The techno-economic aspect of PCDR DRP is noted to significantly impact both long-term investment and operational planning. From the electricity consumer side, the DRP participating clients have a cost savings of about 2.54% for an equal amount of consumed energy compared to the reference case (case 1); since PCDP DRP gives the most considerable cost saving compared to the two other cases (case 3 with EDRP and case 2 with CPP) and the aggregate energy consumption equals the total demand of the base case, meaning that there is no load demand curtailment; thus, this is the most preferred demand response program. As a result of implementing the DPCP pricing scheme, consumers have sufficient motivation to shift their load demand profile from high electricity price periods to low price periods, thereby fetching the lowest prices; thus, the overall cost saving compared to the three other cases.
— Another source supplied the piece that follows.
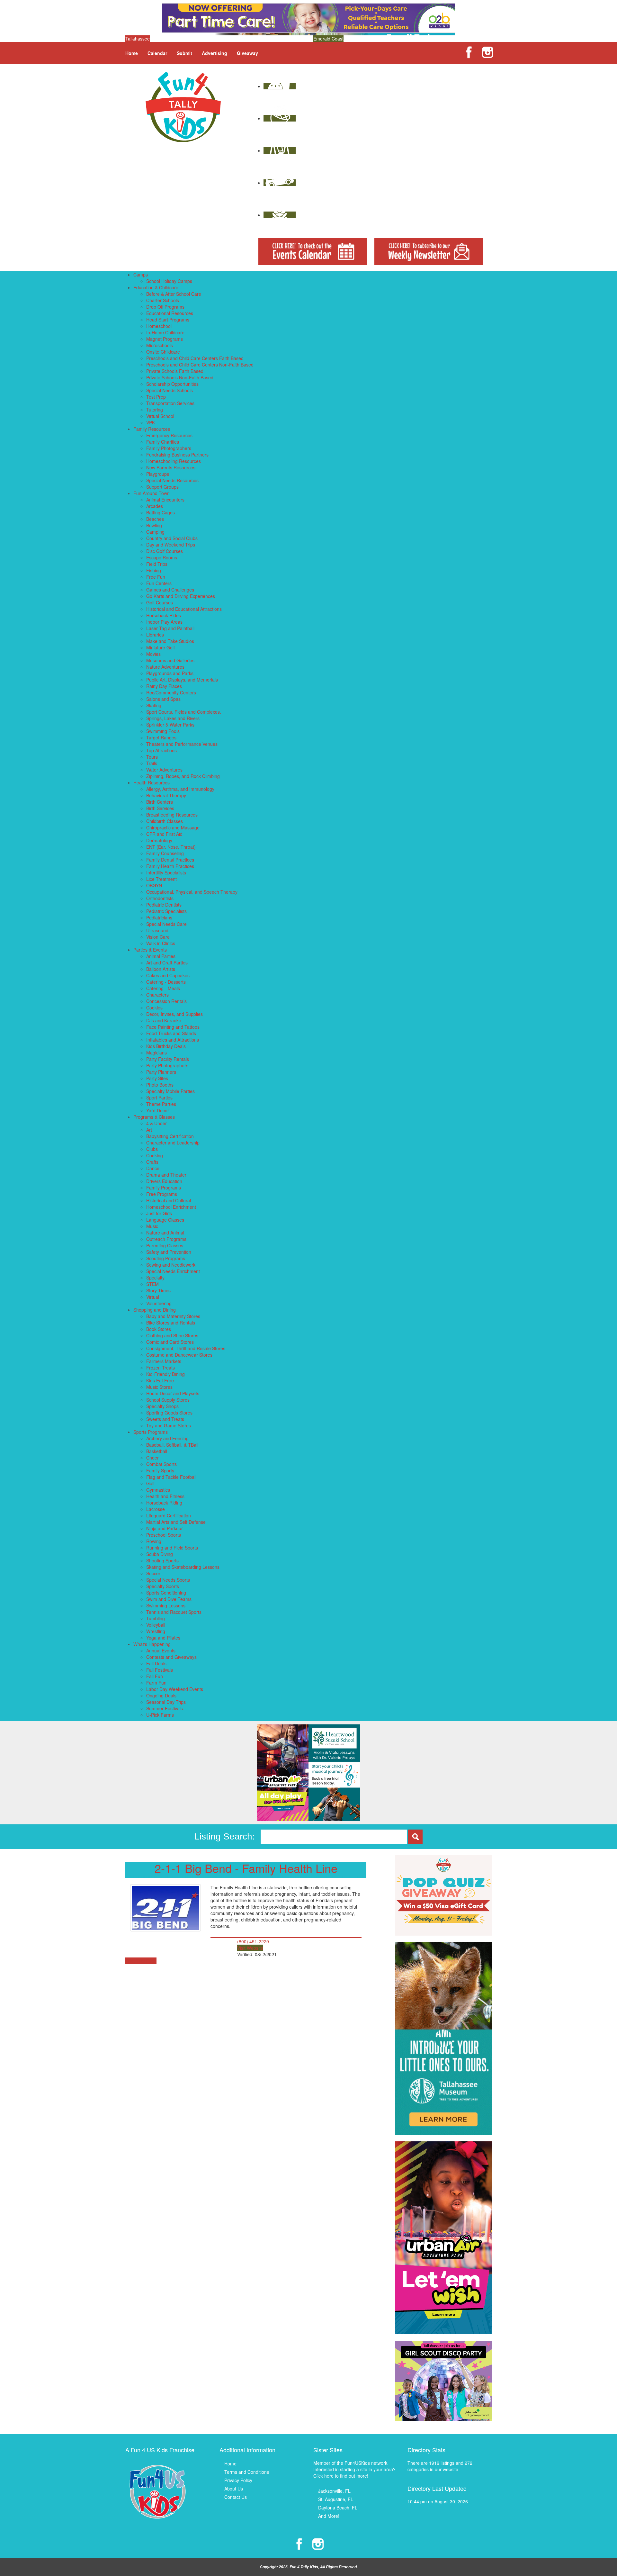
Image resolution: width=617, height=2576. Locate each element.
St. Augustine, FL (335, 2499)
From a generation planning perspective, deploying the PCDP DRP program yields a new load profile optimal for the day-to-day operation and long-term investment planning. As the PCDP pricing scheme encourages consumers to time shift the FDRs from peak load periods to coincide with peak periods of VREs generation, the system dependency on the ESS is drastically reduced, thus resulting in a lower value of ESD of about 9%. Therefore, the capacity of the BESS needed to balance the power mismatch in the system is significantly reduced by 23%, and thus, the TAC is also reduced by 10%. Figure 12 demonstrates and compares the impacts of DRPs in decreasing the mismatch between the surplus and shortage of power in the system due to the variability of VREs generated power and load demand.

7. Conclusions

This paper proposed a joint bi-optimization planning approach for merging capacity sizing and operation planning into a single model, with and without considering DRPs, while maximizing the loss of power probability to realize a practicable VREs-based microgrid system. The primary objective is to determine the optimum size of the PV, WT, and BESS, and the most suitable operative schedules to achieve an ideal operating strategy that maximizes the designed components’ installed capacity and minimizes the total annualized costs while maximizing the LSPS. An improved PCDP DRP with a dynamic pricing technique devised to schedule FDR based on the system’s surplus and deficit power imbalances at any given time is proposed and investigated. The proposed PCDP is contrasted against the classical EDRP and CPP DRP to validate its robustness and potential benefits. Additionally, this work has proposed and validated a quantitative metric for evaluating the designed energy storage capacity’s performances. Four simulation cases were explored and solved using the epsilon constraint mixed-integer linear programming algorithm on the MATLAB environment to ascertain the prospects of incorporating DRPs in VREs-based microgrid planning and validate the proposed methodology’s potential benefits. The e-constraint MILP optimization was selected based on its proven superior capability of producing a credible and dependable solution with minimal computation time and reduced modeling complexities. From the results, the cost-benefit advantage of each DRP is verified to improve the system’s overall performance, and minimizing the total annualized costs is undoubtedly exemplified. Moreover, the PCDP DRP is confirmed to have superior cost-benefits in reducing the system costs compared to other DRPs due to its ability to match the peak surplus power generation with the maximum attainable capacity of FDRs and vice versa. Thus, from the findings of this work, the proposed planning approach incorporating PCDP DRP indicates that the proposed methodology is practicable, viable, and efficient in determining the most cost-effective planning approach for a grid-independent VREs-based microgrid system.